Text provided
▼▼▼

Salt Your Beans
Hi Guys,
Grandma Pat here! Yes! And old enough to have cooked quite a few beans. . .
This is one of the best articles that I have ever read regarding cooking beans!!!
Congratulations on a job well done. !
One error is all I spotted. . the thing about salt making the beans tough. Where did you get that piece of info?? Not so, Friends!. . If the beans are very old and have been dried a very long time (years) they will take a long time to cook period!. . Another problem that stops beans from cooking is acid. . such as tomatoes.
Suggestion. . Cook two pots of beans. In one pot, put the salt at the beginning of the cooking; In another pot put tomatoes or tomato sauce, lemon, lime, vinegar. . .whatever acid you have will do. You will find the beans cooked in salt taste wonderful and are fully cooked. Try it without salt and they are more flat, and don’t absorb the salt even when added at the last. Only the liquid is salty. . The acid, however, most definitely affects their ability to soften. They will almost never cook through, but will remain hard forever.

▲▲▲

Instruction A
Answer these questions using the comment about salting beans, one line each:
(i) What name does the commenter sign with?
(ii) What kind of beans does the comment say take a long time to cook no matter what?
(iii) Which example of acid does the comment give first, in the sentence about what stops beans from cooking?
Instruction B
According to the comment about salting beans, why should salt go in at the beginning of cooking instead of at the end? Answer in one to three sentences.
Instruction C
Reproduce the comment about salting beans word for word, starting at "One error is" and ending at "such as tomatoes.".

Dataset entries
▼▼▼

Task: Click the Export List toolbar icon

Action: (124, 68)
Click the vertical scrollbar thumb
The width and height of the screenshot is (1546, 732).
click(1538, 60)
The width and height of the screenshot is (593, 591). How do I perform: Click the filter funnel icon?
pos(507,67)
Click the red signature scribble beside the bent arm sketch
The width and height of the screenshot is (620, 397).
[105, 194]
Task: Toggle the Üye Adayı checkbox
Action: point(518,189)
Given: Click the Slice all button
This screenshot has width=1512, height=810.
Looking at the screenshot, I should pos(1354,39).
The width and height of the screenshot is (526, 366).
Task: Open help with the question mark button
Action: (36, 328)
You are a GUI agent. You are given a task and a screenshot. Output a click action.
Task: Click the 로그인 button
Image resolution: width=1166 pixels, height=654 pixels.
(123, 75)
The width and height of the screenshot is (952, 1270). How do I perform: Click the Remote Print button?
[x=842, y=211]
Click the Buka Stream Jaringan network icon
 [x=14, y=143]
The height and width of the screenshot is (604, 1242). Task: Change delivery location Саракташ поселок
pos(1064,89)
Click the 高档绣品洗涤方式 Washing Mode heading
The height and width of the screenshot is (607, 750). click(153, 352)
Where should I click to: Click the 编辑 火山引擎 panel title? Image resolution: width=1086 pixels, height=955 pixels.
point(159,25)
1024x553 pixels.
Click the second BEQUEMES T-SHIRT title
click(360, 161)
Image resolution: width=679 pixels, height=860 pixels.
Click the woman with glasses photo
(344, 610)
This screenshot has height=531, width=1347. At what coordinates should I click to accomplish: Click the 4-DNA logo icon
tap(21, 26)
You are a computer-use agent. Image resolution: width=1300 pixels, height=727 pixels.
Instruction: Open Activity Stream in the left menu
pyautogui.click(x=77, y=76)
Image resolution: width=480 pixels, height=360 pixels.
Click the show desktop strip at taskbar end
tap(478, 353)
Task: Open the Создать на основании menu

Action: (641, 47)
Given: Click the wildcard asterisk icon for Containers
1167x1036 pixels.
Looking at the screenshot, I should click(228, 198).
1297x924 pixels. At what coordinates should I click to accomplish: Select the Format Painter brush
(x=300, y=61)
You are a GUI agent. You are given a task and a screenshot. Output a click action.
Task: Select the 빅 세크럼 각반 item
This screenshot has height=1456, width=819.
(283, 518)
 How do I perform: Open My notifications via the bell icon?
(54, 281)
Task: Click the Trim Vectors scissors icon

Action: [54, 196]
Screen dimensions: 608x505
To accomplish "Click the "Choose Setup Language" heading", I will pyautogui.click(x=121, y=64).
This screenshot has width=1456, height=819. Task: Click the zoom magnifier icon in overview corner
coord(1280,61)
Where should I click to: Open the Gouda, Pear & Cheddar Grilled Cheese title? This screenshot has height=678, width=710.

▲▲▲

Complete answer A
(i) Grandma Pat
(ii) Beans that are very old and have been dried a very long time (years)
(iii) Tomatoes

Complete answer B
Beans cooked with salt from the start taste wonderful and are fully cooked. Beans cooked without it taste flat and don't absorb salt added at the last, so only the liquid ends up salty.

Complete answer C
One error is all I spotted. . the thing about salt making the beans tough. Where did you get that piece of info?? Not so, Friends!. . If the beans are very old and have been dried a very long time (years) they will take a long time to cook period!. . Another problem that stops beans from cooking is acid. . such as tomatoes.